The change comes a little more than two years after the Boise, Idaho-based retailer acquired the online meal-kit company and subsequently tested the sale of meal-kit products in stores. Albertsons said the strategic shift would bring a “sharper focus on how the brand can deliver a differentiated experience,” with new product offerings available in more stores starting next year.

“Our vision for Plated includes an expanded set of products that goes far beyond a dinner-based solution and into a comprehensive in-house culinary brand,” said Geoff White, EVP and chief merchandising officer of Albertsons, said in a statement. “With a broader scope of offerings, we see Plated solving customer demands around convenience, lifestyle and cooking experience while adding yet another layer of interest to our in-store journey.”

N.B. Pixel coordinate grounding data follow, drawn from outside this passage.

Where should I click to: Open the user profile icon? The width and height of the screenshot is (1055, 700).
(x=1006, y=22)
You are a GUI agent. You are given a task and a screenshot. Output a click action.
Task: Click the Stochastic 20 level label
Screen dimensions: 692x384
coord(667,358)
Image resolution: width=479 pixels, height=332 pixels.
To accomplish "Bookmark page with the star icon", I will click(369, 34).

Plated’s subscription service will be phased out at the end of this month, leaving little more than a brand name from a business that at one time was reportedly doing $100 million in annual sales. Meal-kit companies deliver portioned fresh ingredients and recipes for consumers to assemble to prepare easy home-cooked meals, and they initially benefitted from trends favoring convenience, fast iteration developed through online relationships and what Plated founder Josh Hix once described as a shift among consumers to think about food shopping in terms of meals and not ingredients.

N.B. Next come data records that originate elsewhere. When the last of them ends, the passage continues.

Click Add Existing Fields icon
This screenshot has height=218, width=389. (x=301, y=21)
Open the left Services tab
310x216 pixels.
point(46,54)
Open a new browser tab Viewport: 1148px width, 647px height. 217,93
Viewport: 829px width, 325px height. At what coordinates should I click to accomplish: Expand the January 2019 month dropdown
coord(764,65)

These concepts drew heavy backing from tech investors but proved difficult businesses in the real world, struggling to acquire and retain customers and ship efficiently, while branded kits in stores have been met with mixed success. Plated competitor Blue Apron is attempting a turnaround after heavy losses made it one of the biggest public-company flops in recent memory. Chef’d, which began as subscription site that shifted to in-store meal kits, abruptly shut down a year ago. The brand was subsequently acquired but has been heard from little since. Hello Fresh has continued to show growth in store placements and online sales, but it appears to be an exception and not the rule. Chicago-based meal-kit company Home Chef was acquired by The Kroger Co. in 2018.

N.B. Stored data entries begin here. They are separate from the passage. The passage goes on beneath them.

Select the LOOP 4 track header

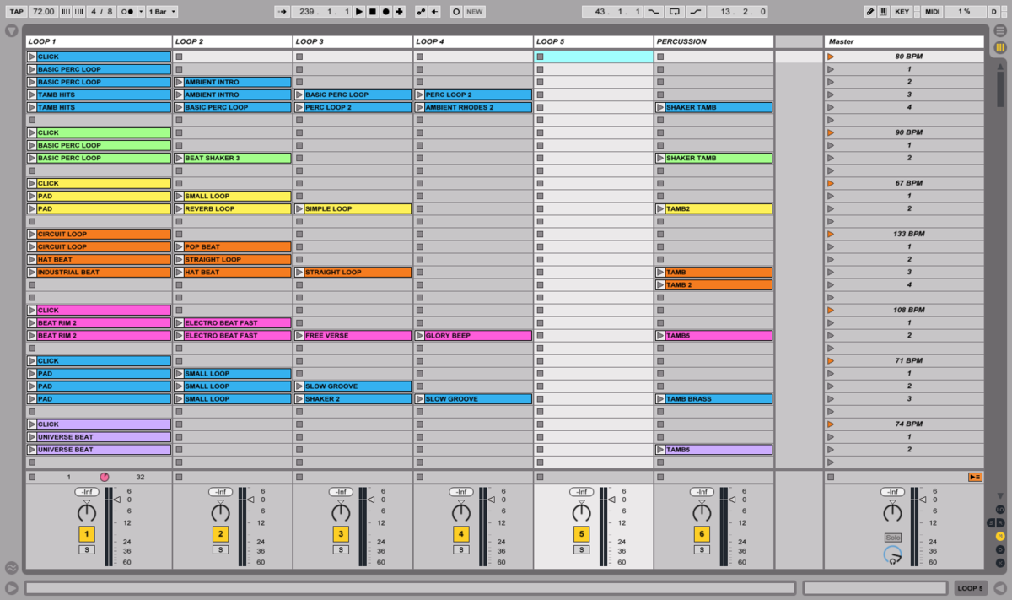472,41
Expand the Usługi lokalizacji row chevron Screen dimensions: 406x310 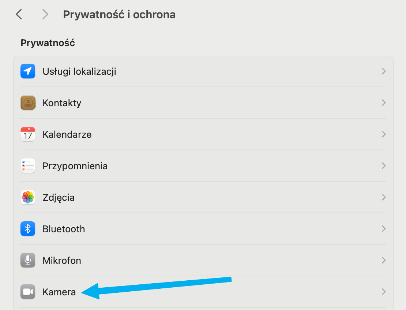point(383,71)
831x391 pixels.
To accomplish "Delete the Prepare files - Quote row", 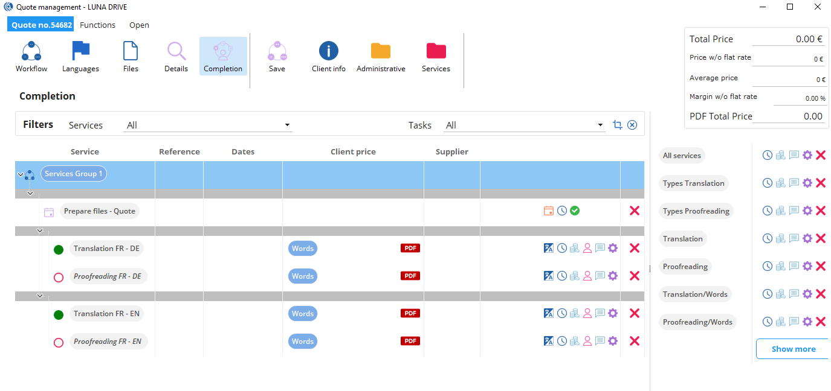I will (x=634, y=211).
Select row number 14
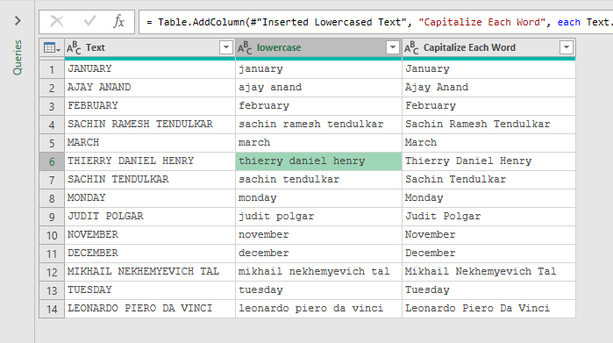Screen dimensions: 613x343 coord(52,309)
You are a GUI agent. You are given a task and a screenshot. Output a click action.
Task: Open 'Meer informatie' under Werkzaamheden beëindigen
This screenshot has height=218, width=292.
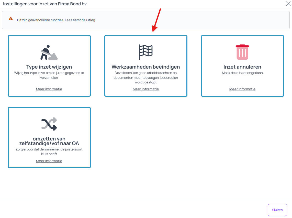click(146, 89)
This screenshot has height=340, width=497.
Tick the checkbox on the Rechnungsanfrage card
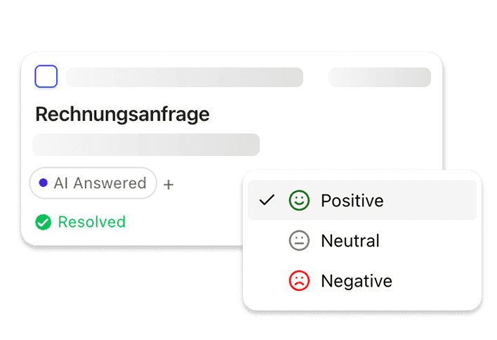click(46, 77)
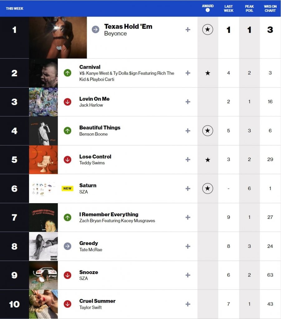Expand the Texas Hold 'Em entry with plus
Viewport: 281px width, 319px height.
click(x=188, y=30)
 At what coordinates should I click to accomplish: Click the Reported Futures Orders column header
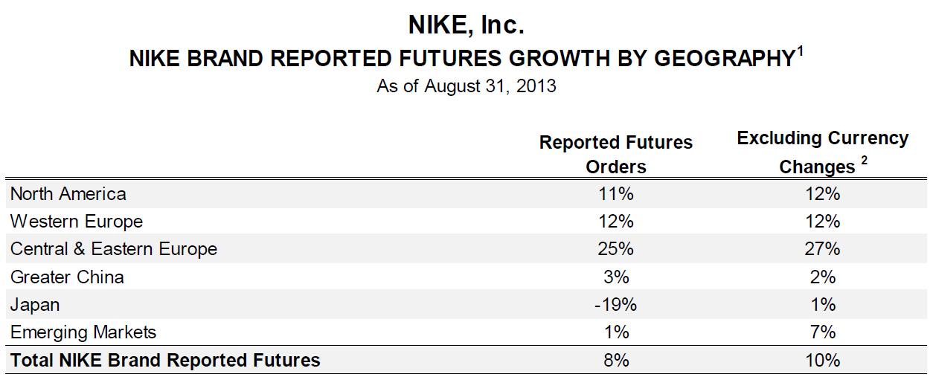[x=615, y=154]
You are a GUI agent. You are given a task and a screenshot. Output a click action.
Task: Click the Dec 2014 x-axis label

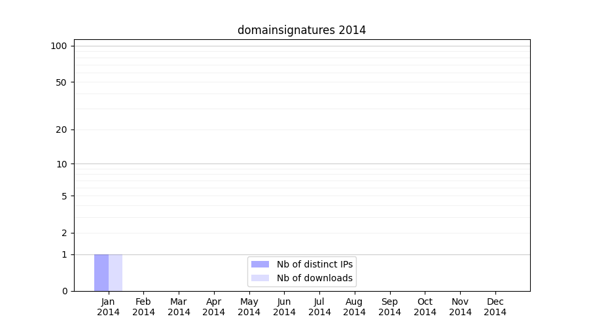(x=495, y=307)
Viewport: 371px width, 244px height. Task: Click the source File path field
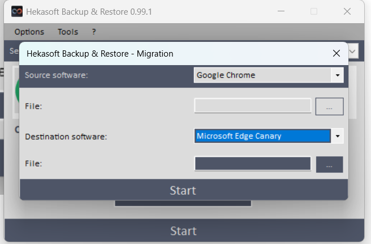pyautogui.click(x=252, y=106)
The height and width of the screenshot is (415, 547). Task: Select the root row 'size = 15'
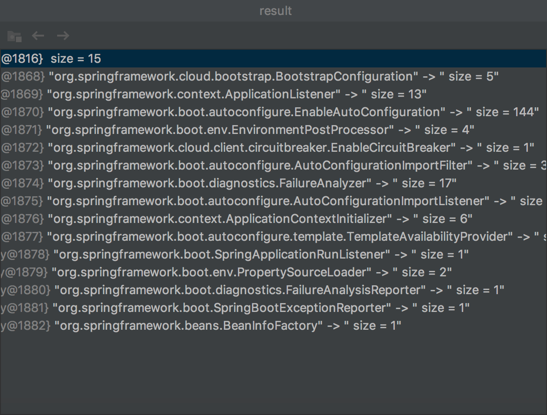tap(75, 59)
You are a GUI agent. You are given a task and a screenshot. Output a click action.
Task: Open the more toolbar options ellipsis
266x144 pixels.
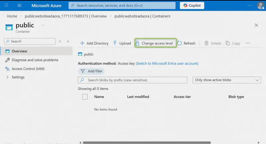tap(248, 43)
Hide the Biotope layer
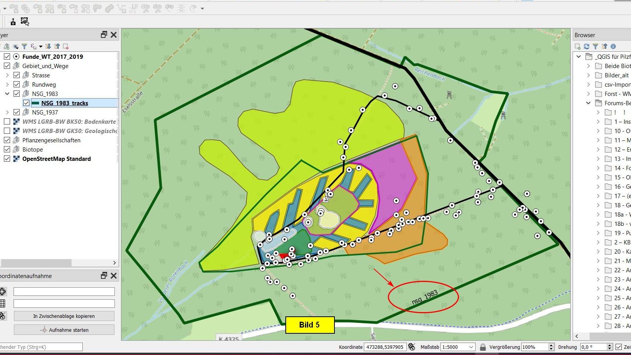Screen dimensions: 631x355 pyautogui.click(x=7, y=149)
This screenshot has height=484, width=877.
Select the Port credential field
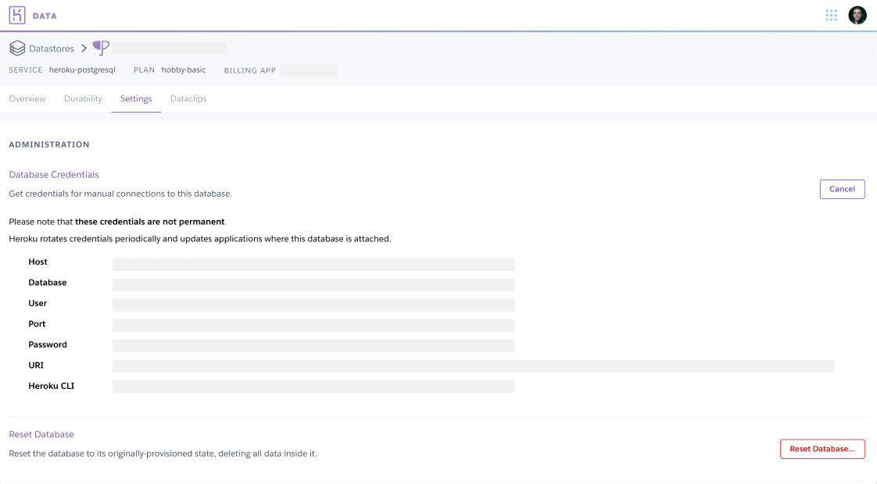tap(313, 323)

Albertsons at one time had eyes on expanding Plated meal kits to hundreds of stores but earlier this year considerably scaled back those ambitions, concentrating instead on a test in certain Safeway stores in Northern California. Albertsons said Plated products appealed to its best shoppers, typically those with families and larger basket sizes than the average shopper.

“Plated’s brand appeals to our most loyal and highest value customers, especially those that skew toward convenient, fresh and organic products,” White said.

The kits didn’t appear to resonate with all shoppers, however. Sources said at least some stores experienced heavy shrink during the initial rollout.

Albertsons said the marketing and product development team behind the company’s own brands will manage the expansion of Plated into a “holistic home meal solution.”

Kroger appears to be taking a similar approach to Home Chef, expanding beyond the original meal kits to include oven-ready kits and ready-to-heat sides and entrees as the brand grows in stores. Speaking at the retailer’s investor conference, Kroger Merchandising SVP Joe Grieshaber said Kroger saw “double-digit growth in fresh meals in 2019 and expected that would continue next year.

Albertsons has made private brands a focus of its growth, seeing sales penetration increase from 23% to 25.3% in the recently reported third quarter.